Non-US-ASCII filenames in tar, scp, etc.

I've noticed that filenames my Debian Linux box can deal with fine seem to cause problems for OS X. The scp and tar commands supplied with OS X can't write these files to disk. In particular, I see this for filenames containing certain European characters, i.e. characters with accents, umlauts, etc.

braeburn:/Users/pronovic> scp otherbox:tmp/15* .
./15.L?ndler in_G,_Op.9,_No.21.ogg: Invalid argument

braeburn:/Users/pronovic> tar -ztvf music.tar.gz
tar: Record size = 8 blocks
-rw-rw-r-- pronovic/users 643100 2005-08-15 01:05:33 15.L\344ndler in_G,_Op.9,_No.21.ogg

braeburn:/Users/pronovic> tar -zxvf music.tar.gz
15.L\344ndler in_G,_Op.9,_No.21.ogg
tar: 15.L\344ndler in_G,_Op.9,_No.21.ogg: Cannot open: Invalid argument
tar: Error exit delayed from previous errors

This is rather frustrating. I'm not quite sure what to do with it.

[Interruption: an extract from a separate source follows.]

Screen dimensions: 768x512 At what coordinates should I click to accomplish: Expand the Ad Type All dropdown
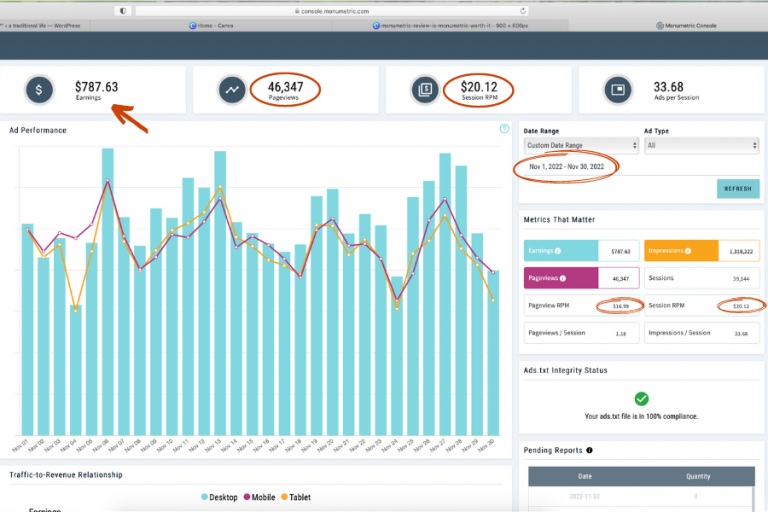click(701, 146)
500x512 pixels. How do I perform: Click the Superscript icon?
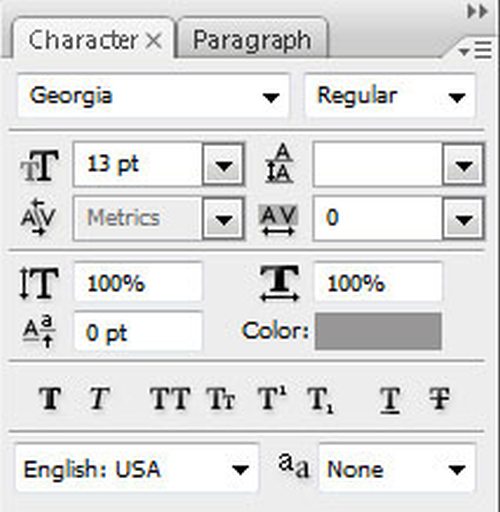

I've tried using the tar implementation from Fink as well as the tar library in Python 2.3, all with the same result. I've also tried changing the locale, setting LANG=en and LC ALL=enUS, just like on the Debian box. No dice.

Anyone have a suggestion as to how I can make this work? Mac OS X has a UTF-8-capable filesystem, so it should be possible. I hope I am just missing something obvious.

Thanks,

KEN

Posted on Aug 22, 2005 1:45 PM

Reply
18 replies

Sep 7, 2005 10:46 PM in response to Kenneth Pronovici

Same problem here. Unable to paste touch ~/Desktop/tester_éü.txt.
Changing window setting to "Escape non-ASCII characters" makes
paste works. You will see
touch ~/Desktop/tester_\303\251\303\274.txt
which will generate the desired file name in Finder. Funny thing is that dragging that file onto the terminal widow will generate an entirely different path:
~/Desktop/tester_e\314\201u\314\210.txt
but touching that path will again generate correct file name. Oh the beauty of Unicode in UNIX!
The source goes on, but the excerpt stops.